* _Stated problem_
Reproduce the passage below on living genuinely, starting at "We don’t have" up to and including "don’t feel judged.".

* _Text segment_
################
We are transparent whether we work from the soul or not. We can choose to keep playing the game or we can choose to just be real and carry on without a care as to what anyone thinks. Being genuine is easy. It actually takes all the pressure off, because it take takes a lot of energy and effort to put on a persona. And if we’re being an actor, we’re constantly reviewing our performance and we cringe at any flaws and vulnerabilities that leaked out. This is the old way.
The new now tells us to tread lightly, be light, be the light. That light burns away the old residues of outdated information. We can move away quickly from old patterns by just being. Without judging ourselves and without worrying about being judged by others.
This biggest challenge in all of this is that our relationships will change. We will connect with people who are moving into the new way at our pace, and we will end up changing many of the current close relationships we’ve had up until this moment. Long time relationships may loosen up while each person goes at a different pace and finds others to connect with there. This is not a bad thing, but it’s a thing that is hard to imagine for fear of grief.
In a situation where the world seems like it is in chaos, we sit in stillness in front of screens and we communicate with each other. We connect. We feel a sense of ease that we’re all going through the same challenges. That’s a huge positive and it’s the very thing that will bring about change in our cultural ideals and communication.
We don’t have to be in the same city or country to lift the vibration and co-create the new now, which includes sustainable living and survival by way of cooperation and sharing. A reality free from the fear of one another. A reality where people don’t mind being transparent, and they don’t feel judged.
It’s possible, and we are closer to it than we think.
################
* _Extracted entries_

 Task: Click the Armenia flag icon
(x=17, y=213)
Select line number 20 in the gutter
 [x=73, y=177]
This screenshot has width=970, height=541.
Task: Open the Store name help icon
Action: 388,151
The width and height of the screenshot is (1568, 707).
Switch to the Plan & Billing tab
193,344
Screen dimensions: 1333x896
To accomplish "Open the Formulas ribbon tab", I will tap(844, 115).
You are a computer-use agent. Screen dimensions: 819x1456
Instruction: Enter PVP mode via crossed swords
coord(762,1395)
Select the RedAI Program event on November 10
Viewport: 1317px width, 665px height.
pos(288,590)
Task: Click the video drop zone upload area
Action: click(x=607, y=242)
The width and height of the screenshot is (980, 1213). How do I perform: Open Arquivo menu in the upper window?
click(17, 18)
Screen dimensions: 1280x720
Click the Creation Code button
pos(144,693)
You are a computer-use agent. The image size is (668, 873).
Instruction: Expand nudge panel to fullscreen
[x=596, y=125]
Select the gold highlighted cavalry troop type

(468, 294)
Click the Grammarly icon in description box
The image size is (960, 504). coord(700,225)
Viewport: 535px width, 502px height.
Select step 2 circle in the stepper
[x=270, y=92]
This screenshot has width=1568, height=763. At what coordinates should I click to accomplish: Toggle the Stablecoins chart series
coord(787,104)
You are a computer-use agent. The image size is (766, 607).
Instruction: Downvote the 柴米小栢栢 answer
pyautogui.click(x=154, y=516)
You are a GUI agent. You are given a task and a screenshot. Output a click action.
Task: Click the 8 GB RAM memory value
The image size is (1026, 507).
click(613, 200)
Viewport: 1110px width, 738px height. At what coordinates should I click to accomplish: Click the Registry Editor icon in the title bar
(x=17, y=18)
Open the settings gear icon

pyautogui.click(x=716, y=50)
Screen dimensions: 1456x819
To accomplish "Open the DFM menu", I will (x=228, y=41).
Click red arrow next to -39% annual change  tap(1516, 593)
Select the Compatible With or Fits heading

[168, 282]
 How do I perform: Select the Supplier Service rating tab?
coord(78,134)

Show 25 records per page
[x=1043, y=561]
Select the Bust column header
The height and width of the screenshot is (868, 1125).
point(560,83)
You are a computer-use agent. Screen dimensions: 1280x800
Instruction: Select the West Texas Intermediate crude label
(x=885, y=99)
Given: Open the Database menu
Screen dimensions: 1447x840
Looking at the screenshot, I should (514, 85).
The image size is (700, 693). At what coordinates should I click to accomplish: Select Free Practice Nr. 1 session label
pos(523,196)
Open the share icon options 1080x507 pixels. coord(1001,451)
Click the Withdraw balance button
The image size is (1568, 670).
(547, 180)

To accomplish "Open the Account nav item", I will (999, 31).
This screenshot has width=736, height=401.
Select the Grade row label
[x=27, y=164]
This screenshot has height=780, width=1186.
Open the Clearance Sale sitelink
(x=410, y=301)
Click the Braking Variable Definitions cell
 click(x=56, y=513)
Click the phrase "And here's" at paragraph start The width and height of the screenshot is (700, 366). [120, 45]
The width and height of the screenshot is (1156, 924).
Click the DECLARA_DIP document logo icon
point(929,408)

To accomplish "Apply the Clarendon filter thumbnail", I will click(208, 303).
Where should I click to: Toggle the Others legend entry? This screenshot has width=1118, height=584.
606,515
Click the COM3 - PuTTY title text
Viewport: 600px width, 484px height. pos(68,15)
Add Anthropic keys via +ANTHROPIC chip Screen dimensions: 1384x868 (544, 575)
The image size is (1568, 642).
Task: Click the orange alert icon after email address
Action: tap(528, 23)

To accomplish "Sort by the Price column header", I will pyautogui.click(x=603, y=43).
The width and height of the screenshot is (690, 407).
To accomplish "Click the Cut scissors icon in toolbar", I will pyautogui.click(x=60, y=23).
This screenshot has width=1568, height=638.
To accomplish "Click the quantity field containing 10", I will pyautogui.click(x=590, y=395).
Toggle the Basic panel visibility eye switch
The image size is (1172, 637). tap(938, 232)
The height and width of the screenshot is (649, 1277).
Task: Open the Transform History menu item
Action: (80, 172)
################
* _Written response_
We don’t have to be in the same city or country to lift the vibration and co-create the new now, which includes sustainable living and survival by way of cooperation and sharing. A reality free from the fear of one another. A reality where people don’t mind being transparent, and they don’t feel judged.